• TO DO: All that is wanted is the line with "The height and width of the screenshot is (798, 1288)." and each line after it to the end of the data below, set down exactly and without pictures.

──────── RECORDS SHOWN ────────

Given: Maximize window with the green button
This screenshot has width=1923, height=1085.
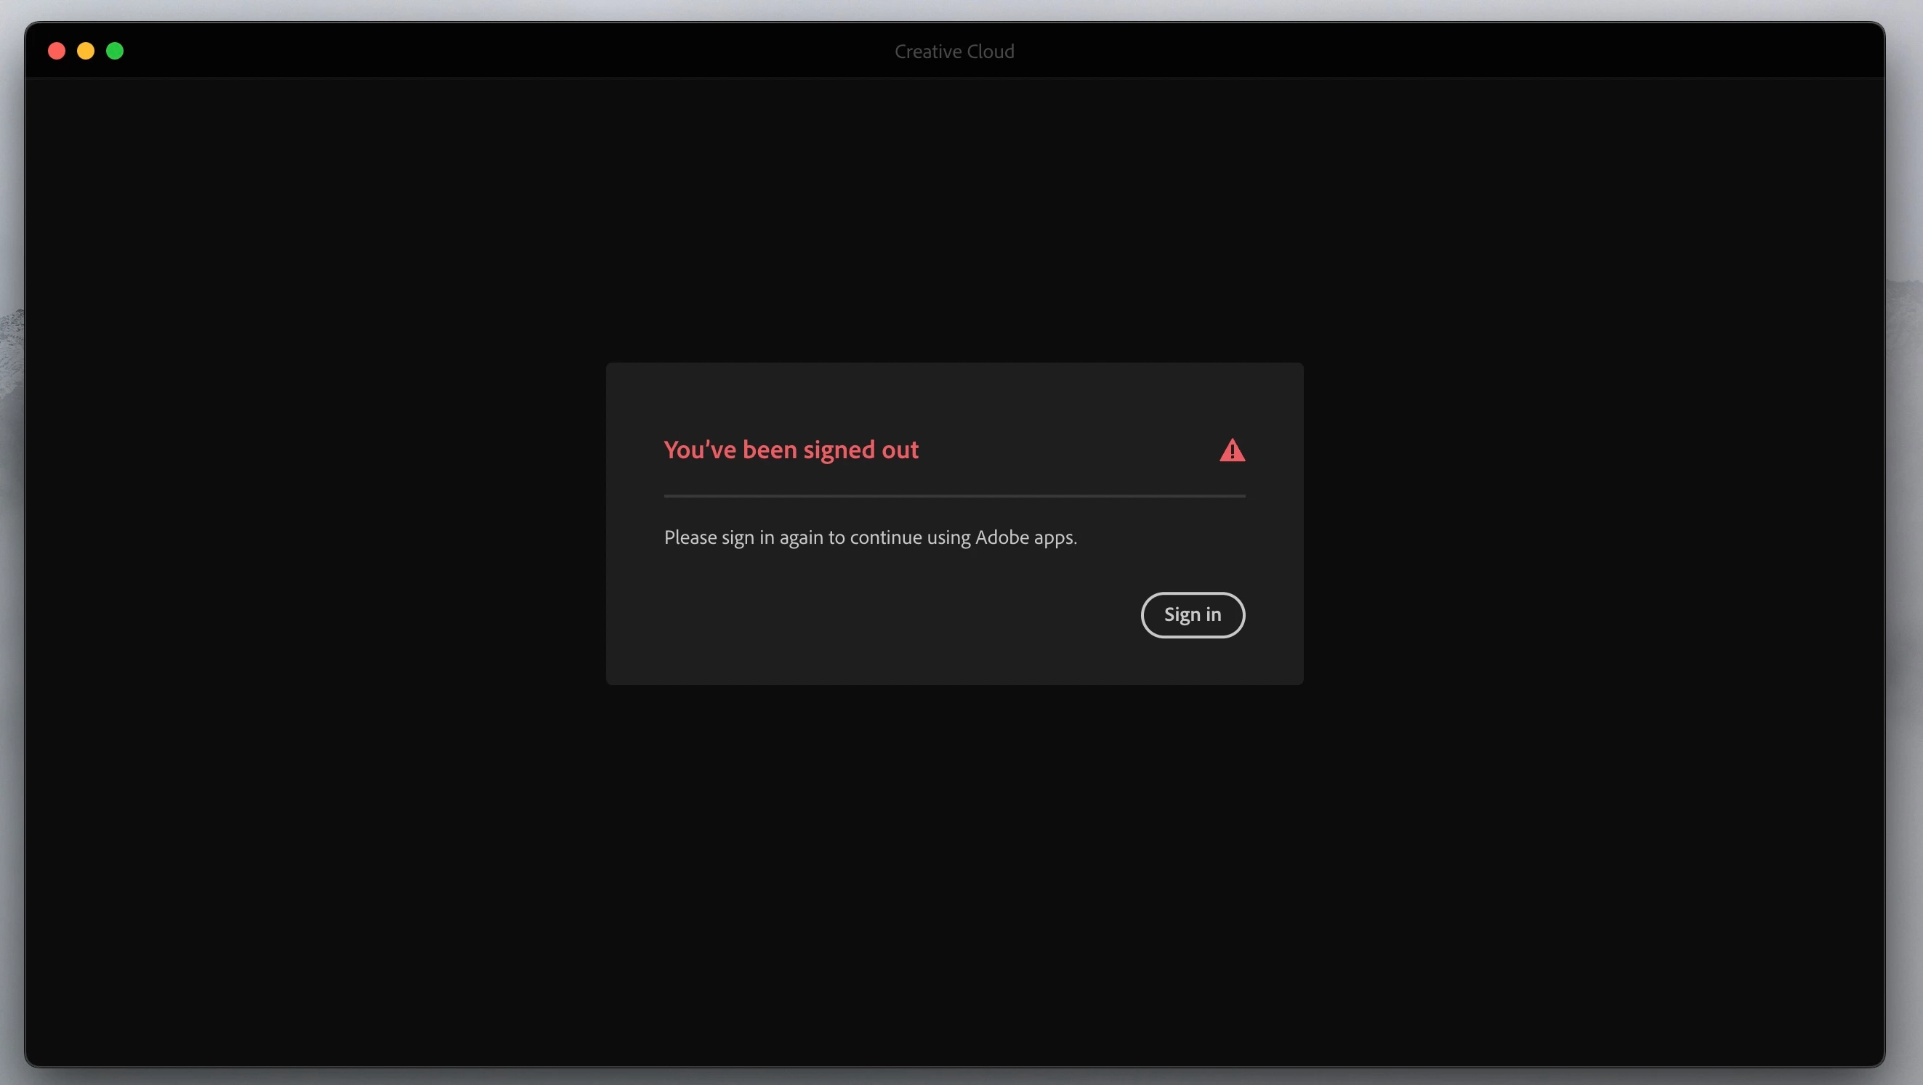Looking at the screenshot, I should pos(115,51).
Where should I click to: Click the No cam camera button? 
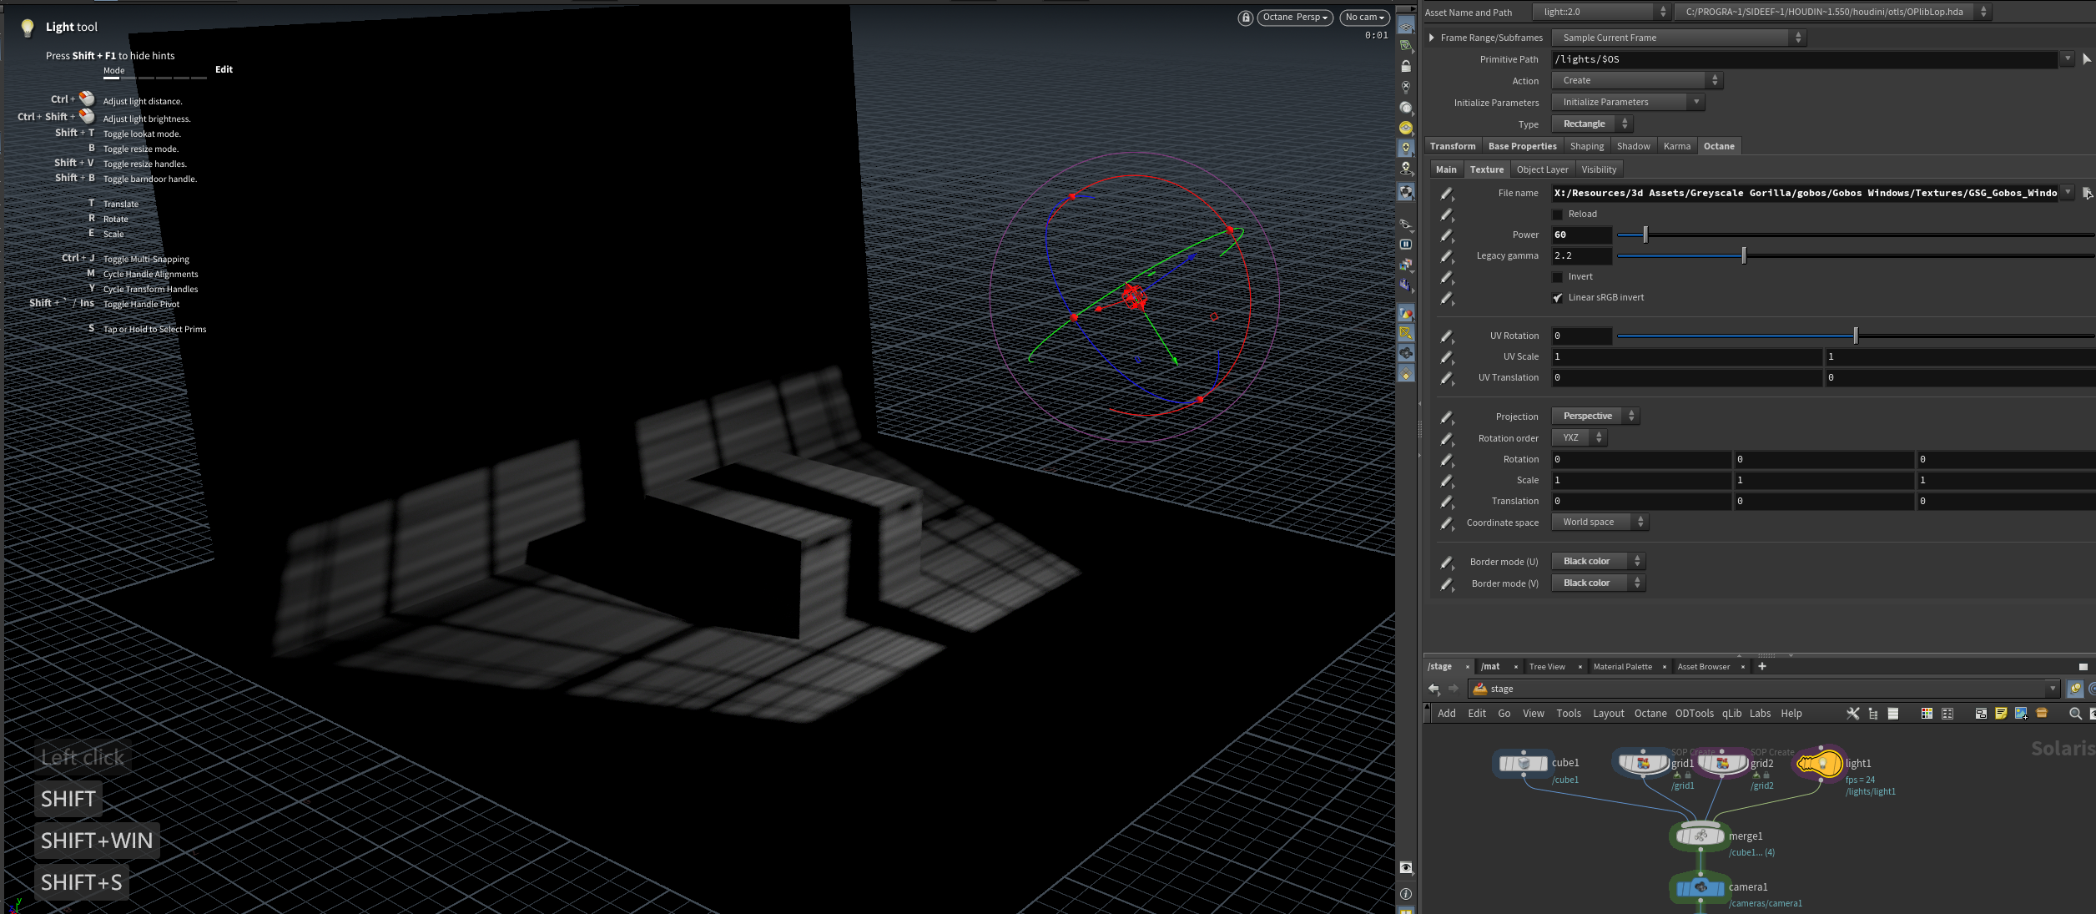pos(1364,18)
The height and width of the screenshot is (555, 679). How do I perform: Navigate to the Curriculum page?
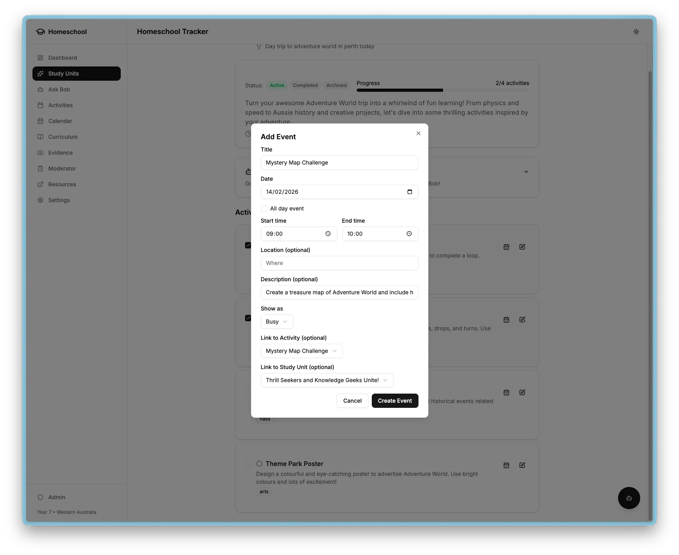[x=62, y=137]
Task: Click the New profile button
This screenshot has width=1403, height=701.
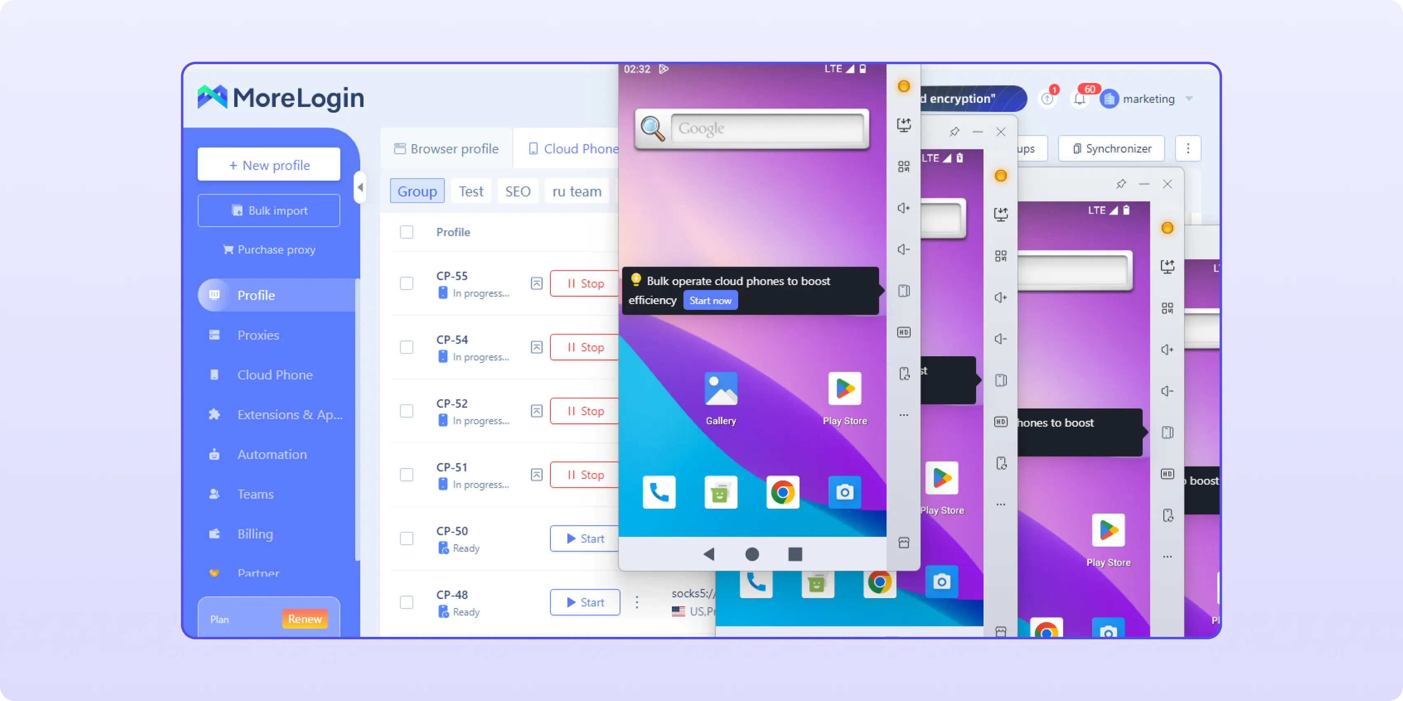Action: [x=269, y=165]
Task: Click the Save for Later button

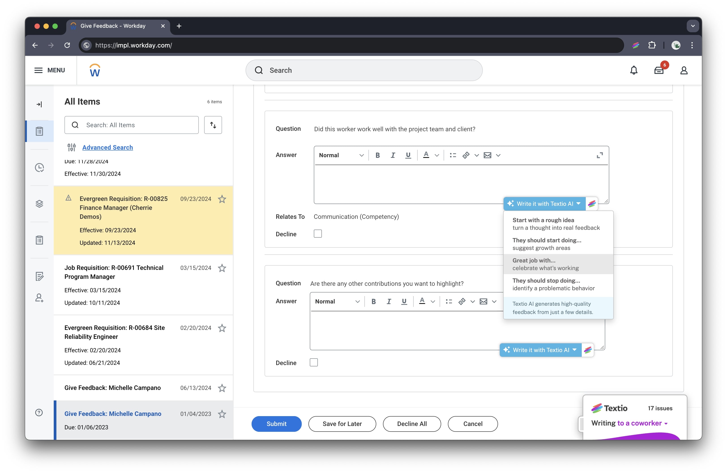Action: (x=342, y=424)
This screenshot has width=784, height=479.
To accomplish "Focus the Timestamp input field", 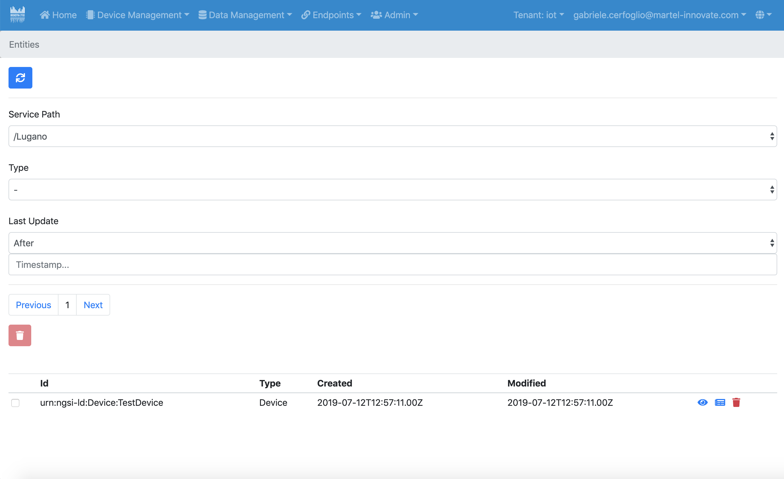I will [392, 265].
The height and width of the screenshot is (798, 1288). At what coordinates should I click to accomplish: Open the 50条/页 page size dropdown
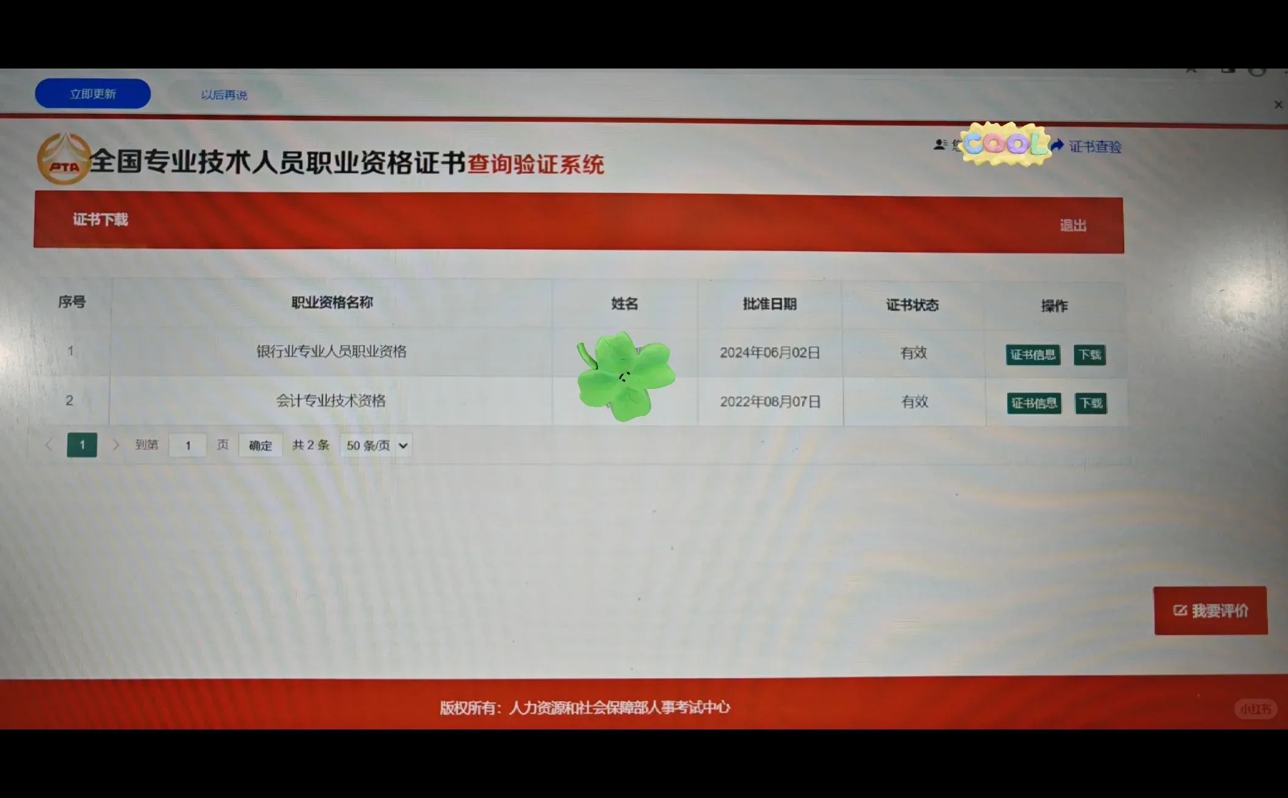[x=375, y=446]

────────

• RESPONSE AREA:
The height and width of the screenshot is (798, 1288). At what coordinates should I click to accomplish: Open the 50条/页 page size dropdown
[x=375, y=446]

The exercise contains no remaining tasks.